▶ **Supplied text**:
Technology park in Palo Alto

Stanford Research Park (SRP) is a technology park established in 1951 as a joint initiative between Stanford University and the City of Palo Alto. It was the world's first university research park. It has more than 150 companies, including Rivian, HP, Tesla, xAI, SAP and Broadcom; previous high-profile tenants include NeXT Computer, Xerox PARC, and Facebook. It has been called "an engine for Silicon Valley" and "the epicenter of Silicon Valley".

==Facilities==
The park covers a 700 acre area and has 10 million square feet of commercial real estate in an area surrounding Page Mill Road, south west of El Camino Real and extending beyond Foothill Expressway to Arastradero Road. By January 2018, the park's 140 buildings house over 150 different companies and their 23,000 employees. It is currently home to companies like HP, Lockheed Martin, Rivian, Martin Collier Phillips, Broadcom, and SAP. Tesla is the park's largest tenant as of December, 2025. In 2016, SRP contributed an estimated $775 million in terms of economic activity to Palo Alto and approximately $2.4 billion to Santa Clara County. In 2016, SRP contributed more than $45 million in taxes (across local, state, and federal).

==History==

After World War II, Stanford University found itself in difficult financial circumstances. But given that it was rich in land, Stanford University Provost and Dean of Engineering Frederick Terman proposed a Stanford-affiliated and R&D-focused business park that would generate income for Stanford as well as tax revenue for the Palo Alto community. Stanford University and the City of Palo Alto partnered to found the park, which was initially named Stanford Industrial Park. In 1951, the initiative was authorized and 209 acres were allocated. In 1953, Varian Associates moved in as the park's first tenant.

In the early days, Stanford tightly controlled development, without the help of an outside developer. It also rigorously screened potential tenants to ensure they were in line with university objectives. By 1956, Hewlett-Packard established its world headquarters in SRP. The park acquired more land as it grew from 40 tenants in 1960 to 100 tenants in 1985 to over 150 by January 2018. The name was changed in the 1970s to Stanford Research Park to highlight "the focus of cooperation between the university and the tech companies". In 1991, the Stanford Management Company was established to manage the university's financial and real estate assets, including SRP.

===Controversies===

In 2014, the Palo Alto City Council allowed a proposed 17 acre affordable housing community with 180 units in the Stanford Research Park to proceed, despite protests by neighborhood residents. The community opened in June 2017. In 2016, Stanford University and twelve of the park's largest companies formed the Transportation Management Association in order to mitigate traffic congestion from employee commutes, noting that it was making companies within the park less attractive to current and prospective employees. SRP lacks a nearby Caltrain station. The group is exploring several options, including "new shuttles, carpool routes and a trip-planning app".

Collected data
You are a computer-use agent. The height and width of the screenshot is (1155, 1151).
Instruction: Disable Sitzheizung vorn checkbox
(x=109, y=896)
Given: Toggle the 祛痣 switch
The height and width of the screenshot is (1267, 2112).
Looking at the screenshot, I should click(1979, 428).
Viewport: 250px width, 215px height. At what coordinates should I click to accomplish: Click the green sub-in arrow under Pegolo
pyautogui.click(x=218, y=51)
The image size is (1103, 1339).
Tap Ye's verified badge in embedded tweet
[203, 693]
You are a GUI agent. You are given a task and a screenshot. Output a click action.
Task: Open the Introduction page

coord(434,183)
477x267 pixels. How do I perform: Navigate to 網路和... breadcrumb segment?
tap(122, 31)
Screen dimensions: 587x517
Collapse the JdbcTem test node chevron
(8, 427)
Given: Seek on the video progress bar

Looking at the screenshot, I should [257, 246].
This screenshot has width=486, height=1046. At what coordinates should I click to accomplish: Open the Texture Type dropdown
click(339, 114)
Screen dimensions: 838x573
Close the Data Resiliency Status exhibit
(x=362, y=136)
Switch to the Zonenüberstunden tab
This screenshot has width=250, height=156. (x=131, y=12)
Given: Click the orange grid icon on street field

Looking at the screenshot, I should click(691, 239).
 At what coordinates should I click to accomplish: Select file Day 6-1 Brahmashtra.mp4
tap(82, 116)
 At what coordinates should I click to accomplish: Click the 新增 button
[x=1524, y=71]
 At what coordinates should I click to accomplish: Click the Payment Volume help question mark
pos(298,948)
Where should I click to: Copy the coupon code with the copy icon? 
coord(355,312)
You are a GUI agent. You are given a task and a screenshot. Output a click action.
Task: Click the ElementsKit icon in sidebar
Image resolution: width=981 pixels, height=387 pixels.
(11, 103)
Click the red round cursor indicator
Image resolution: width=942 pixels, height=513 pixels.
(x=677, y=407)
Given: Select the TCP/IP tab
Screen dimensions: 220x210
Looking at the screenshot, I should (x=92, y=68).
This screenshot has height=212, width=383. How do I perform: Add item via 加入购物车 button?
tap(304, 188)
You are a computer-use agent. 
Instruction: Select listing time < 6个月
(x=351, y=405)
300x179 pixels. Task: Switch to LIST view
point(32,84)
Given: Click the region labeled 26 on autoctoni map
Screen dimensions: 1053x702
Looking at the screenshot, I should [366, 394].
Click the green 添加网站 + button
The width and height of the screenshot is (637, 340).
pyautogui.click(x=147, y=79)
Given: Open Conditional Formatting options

▶ **Your assignment**: Quote the Stanford Research Park text from "In the early" to "assets, including SRP.".

▶ **Solution to the problem**:
In the early days, Stanford tightly controlled development, without the help of an outside developer. It also rigorously screened potential tenants to ensure they were in line with university objectives. By 1956, Hewlett-Packard established its world headquarters in SRP. The park acquired more land as it grew from 40 tenants in 1960 to 100 tenants in 1985 to over 150 by January 2018. The name was changed in the 1970s to Stanford Research Park to highlight "the focus of cooperation between the university and the tech companies". In 1991, the Stanford Management Company was established to manage the university's financial and real estate assets, including SRP.